La amenaza de una nueva escalada en las tarifas de energía comienza a encender las alarmas en los hogares, comercios y empresas colombianas. Ante una sequía histórica asociada al fenómeno de El Niño, el país estudia un esquema de consumo que contempla incentivos al ahorro y ajustes para proteger las reservas de los embalses y garantizar la generación eléctrica durante los meses más críticos.
El eventual incremento, que podría llevar el costo de la factura hasta un 70% adicional para determinados consumos, ya genera preocupación entre los usuarios y abre un viejo debate: cómo evitar un apagón sin terminar provocando un “apagón” en el bolsillo.
Desde el sector eléctrico defienden las medidas como necesarias para reducir la presión sobre los embalses y fortalecer la generación térmica. Natalia Gutiérrez, presidenta de Acolgen y del Consejo Gremial, respaldó la estrategia y advirtió que ahorrar energía ahora resulta fundamental para llegar con mayores reservas a la etapa más dura de la sequía.
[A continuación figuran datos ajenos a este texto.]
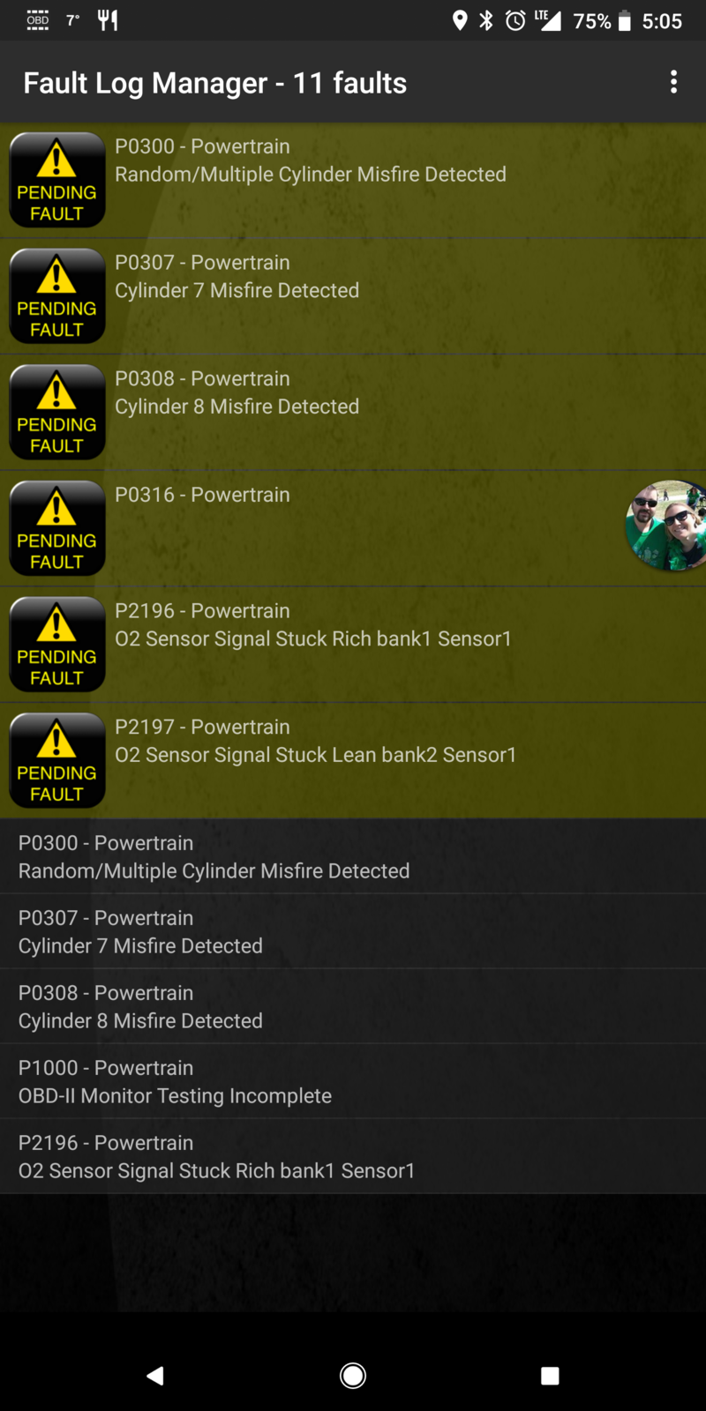This screenshot has width=706, height=1411.
Task: Open the three-dot overflow menu
Action: click(x=673, y=82)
“Ahorrar energía hoy, preservar los embalses y garantizar la generación térmica necesaria son decisiones fundamentales para llegar a los meses más fuertes de sequía con mayores respaldos y menor riesgo para el suministro”.
El problema es que cualquier aumento en la factura tiene un ingrediente adicional que no aparece en los medidores: el costo político.
Para las familias, especialmente aquellas con presupuestos ajustados, un incremento significativo en el servicio público significa menos dinero para alimentación, transporte y otros gastos básicos. Para los comerciantes y empresarios, representa además un aumento en los costos de operación que eventualmente podría trasladarse al precio de bienes y servicios.
La discusión, entonces, queda servida: ¿es preferible pagar más por la energía para evitar un apagón o pagar las consecuencias económicas de quedarse sin ella?
Mientras las autoridades buscan blindar el sistema eléctrico frente a la sequía, los usuarios podrían terminar haciendo cuentas con una calculadora en una mano y el recibo de la luz en la otra.
Porque en Colombia hasta ahorrar energía podría convertirse en una cuestión de supervivencia… y pagarla, en una cuestión de política.